Exercise inputs:

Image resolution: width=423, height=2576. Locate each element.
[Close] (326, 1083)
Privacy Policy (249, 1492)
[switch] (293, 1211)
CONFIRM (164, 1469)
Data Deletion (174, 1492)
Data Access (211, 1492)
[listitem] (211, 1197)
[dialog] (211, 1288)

--

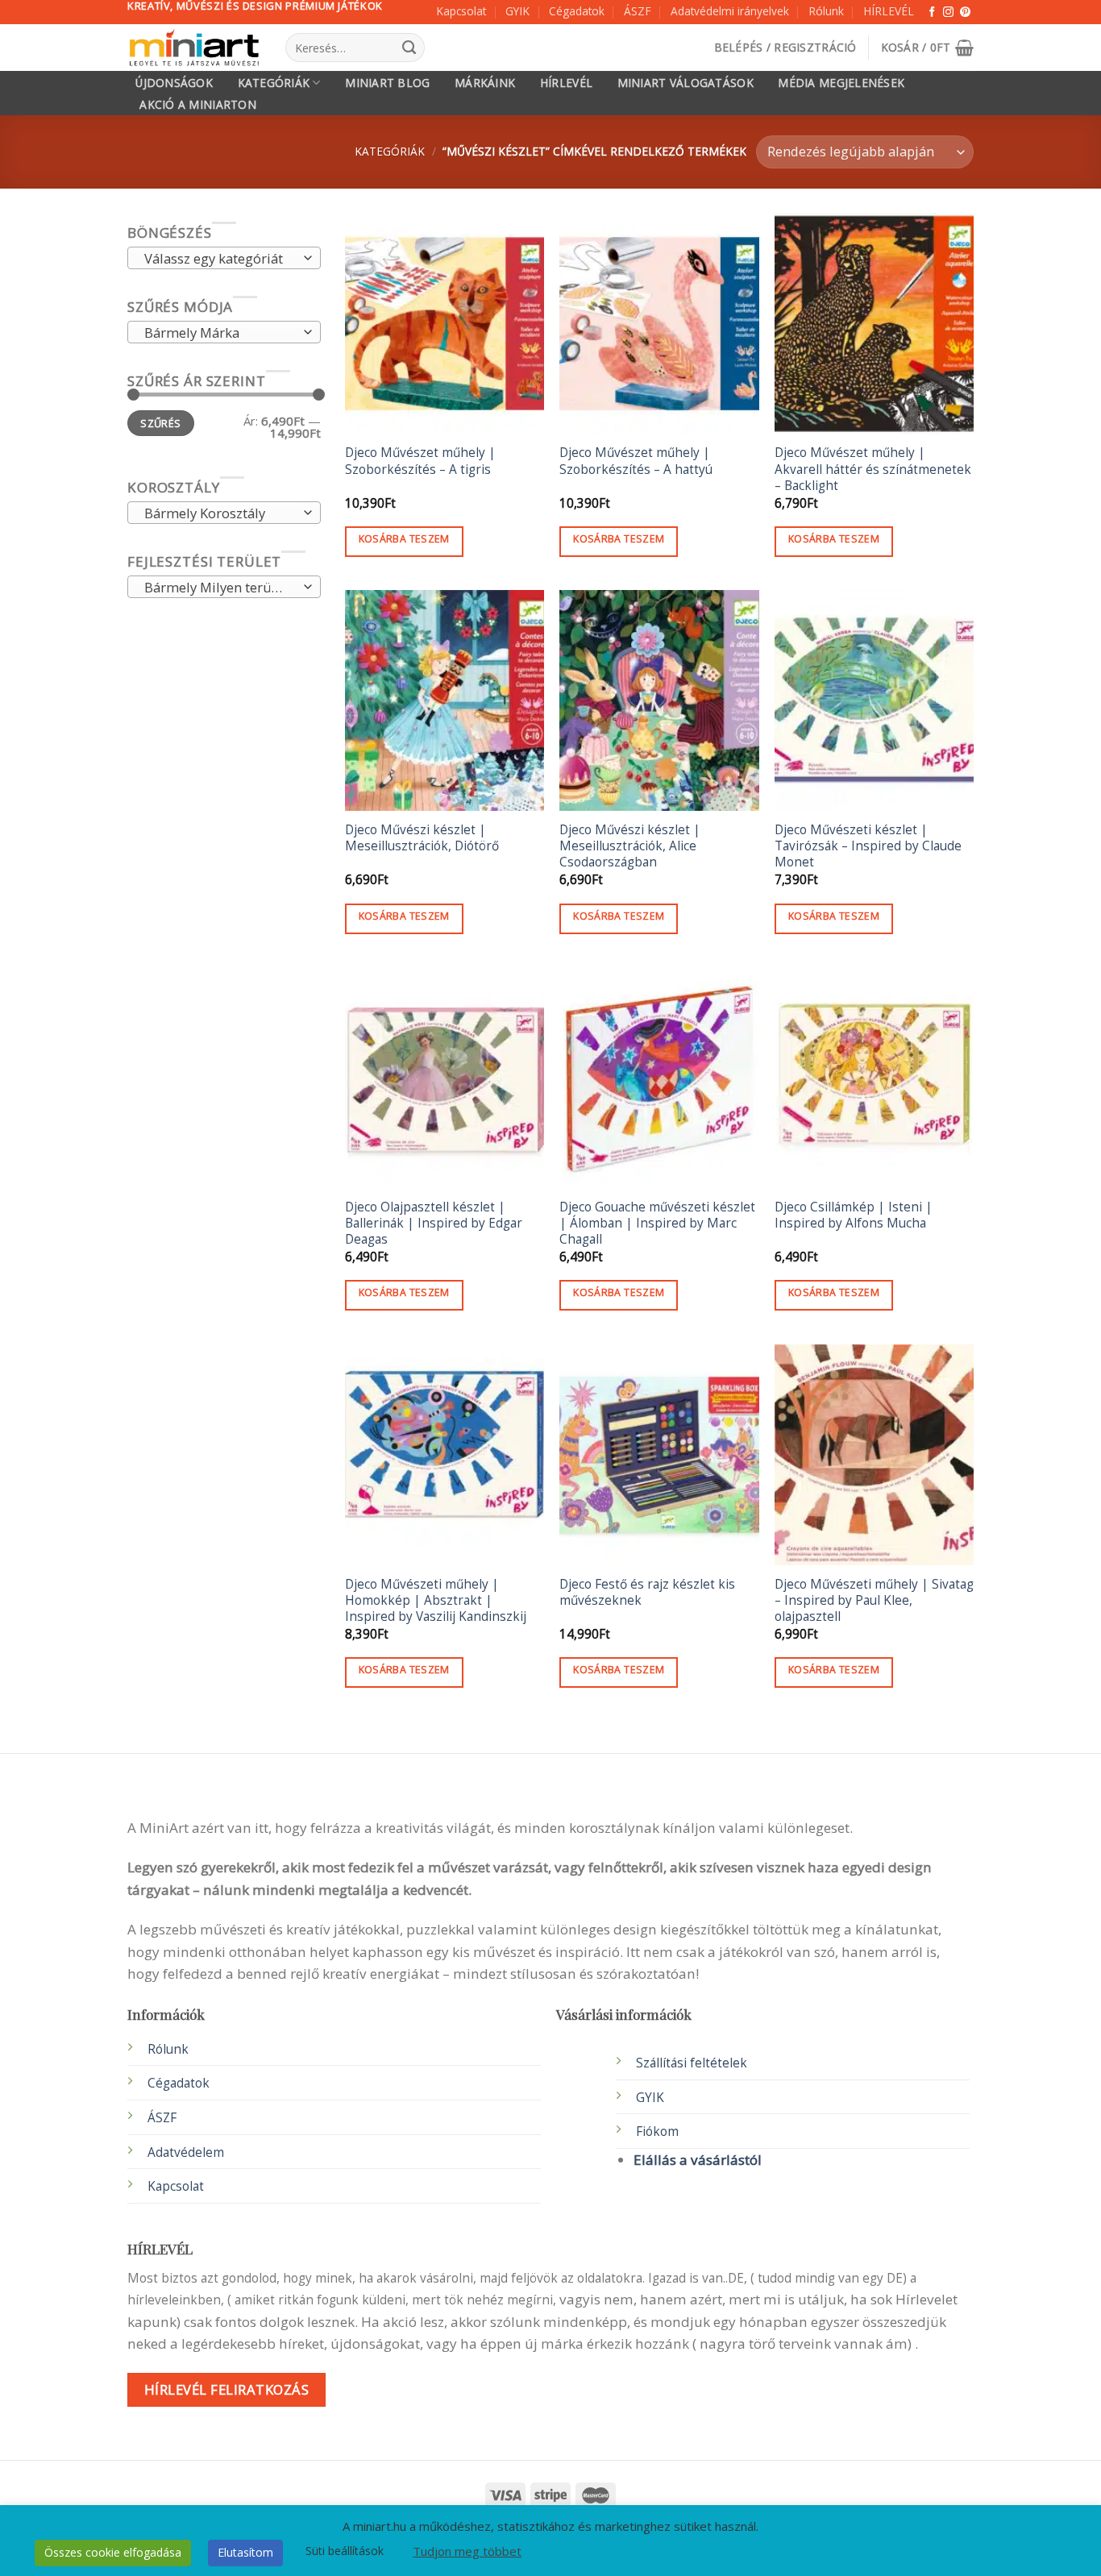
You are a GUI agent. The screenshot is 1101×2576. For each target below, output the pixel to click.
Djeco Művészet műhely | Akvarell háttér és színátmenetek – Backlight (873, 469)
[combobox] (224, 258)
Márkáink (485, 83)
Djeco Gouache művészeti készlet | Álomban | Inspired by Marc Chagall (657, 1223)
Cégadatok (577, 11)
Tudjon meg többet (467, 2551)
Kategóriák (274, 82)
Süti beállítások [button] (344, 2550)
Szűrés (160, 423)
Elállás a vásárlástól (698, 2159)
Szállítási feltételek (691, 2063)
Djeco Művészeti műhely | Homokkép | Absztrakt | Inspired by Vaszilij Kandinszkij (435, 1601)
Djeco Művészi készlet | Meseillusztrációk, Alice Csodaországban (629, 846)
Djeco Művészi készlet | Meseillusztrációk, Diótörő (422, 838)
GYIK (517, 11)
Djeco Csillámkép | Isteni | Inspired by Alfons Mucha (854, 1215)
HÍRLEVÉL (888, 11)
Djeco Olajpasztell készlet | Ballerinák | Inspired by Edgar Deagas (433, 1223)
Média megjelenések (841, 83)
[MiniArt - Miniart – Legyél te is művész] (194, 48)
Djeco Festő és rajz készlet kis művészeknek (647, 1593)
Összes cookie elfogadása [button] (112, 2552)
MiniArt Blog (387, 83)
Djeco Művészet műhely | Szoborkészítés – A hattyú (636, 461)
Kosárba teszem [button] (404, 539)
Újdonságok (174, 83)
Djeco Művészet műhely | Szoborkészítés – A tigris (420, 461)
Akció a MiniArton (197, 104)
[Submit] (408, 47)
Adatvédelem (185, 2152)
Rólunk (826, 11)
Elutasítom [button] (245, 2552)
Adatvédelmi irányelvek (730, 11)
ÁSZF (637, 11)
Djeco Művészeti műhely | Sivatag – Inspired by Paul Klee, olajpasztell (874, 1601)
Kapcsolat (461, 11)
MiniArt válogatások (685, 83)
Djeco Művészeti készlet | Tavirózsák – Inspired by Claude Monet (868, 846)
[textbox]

==

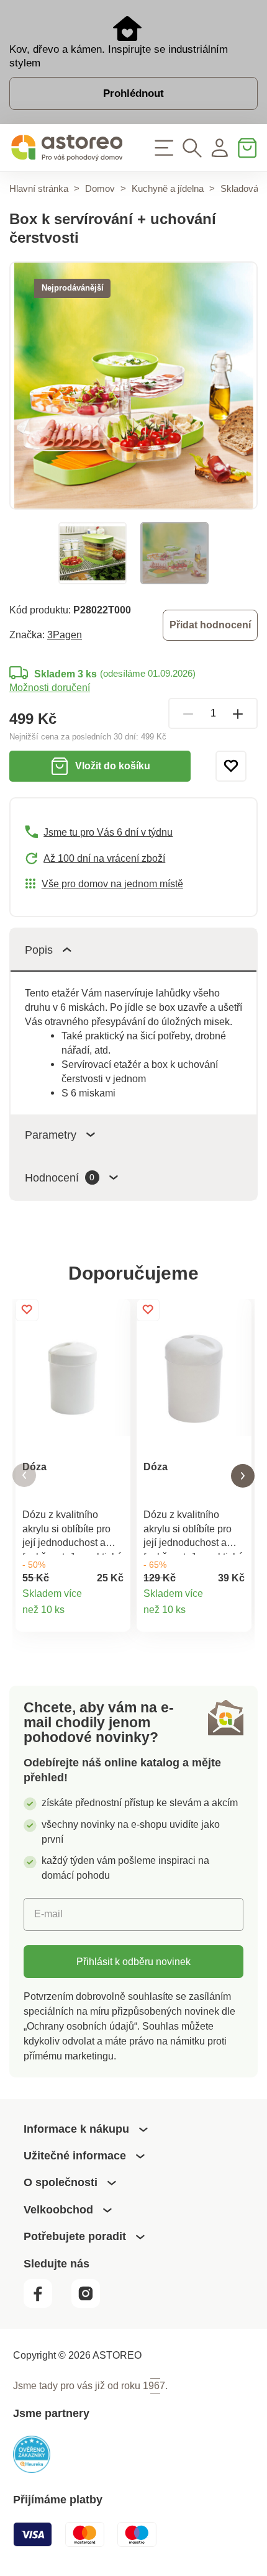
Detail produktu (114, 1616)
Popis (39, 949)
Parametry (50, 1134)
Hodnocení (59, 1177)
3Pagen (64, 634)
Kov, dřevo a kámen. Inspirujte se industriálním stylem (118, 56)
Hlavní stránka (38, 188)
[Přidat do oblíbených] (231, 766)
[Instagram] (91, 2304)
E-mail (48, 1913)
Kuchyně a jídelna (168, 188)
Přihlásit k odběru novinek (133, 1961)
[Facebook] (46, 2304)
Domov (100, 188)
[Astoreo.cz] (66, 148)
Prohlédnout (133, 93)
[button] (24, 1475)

How to complete this task: From the records above, copy only the lines starting with the line that holds "GYIK (517, 11)" and going on through the line that holds "Rólunk (826, 11)", exactly as written.

Solution to this task:
GYIK (517, 11)
Djeco Csillámkép | Isteni | Inspired by Alfons Mucha (854, 1215)
HÍRLEVÉL (888, 11)
Djeco Olajpasztell készlet | Ballerinák | Inspired by Edgar Deagas (433, 1223)
Média megjelenések (841, 83)
[MiniArt - Miniart – Legyél te is művész] (194, 48)
Djeco Festő és rajz készlet kis művészeknek (647, 1593)
Összes cookie elfogadása [button] (112, 2552)
MiniArt Blog (387, 83)
Djeco Művészet műhely | Szoborkészítés – A hattyú (636, 461)
Kosárba teszem [button] (404, 539)
Újdonságok (174, 83)
Djeco Művészet műhely | Szoborkészítés – A tigris (420, 461)
Akció a MiniArton (197, 104)
[Submit] (408, 47)
Adatvédelem (185, 2152)
Rólunk (826, 11)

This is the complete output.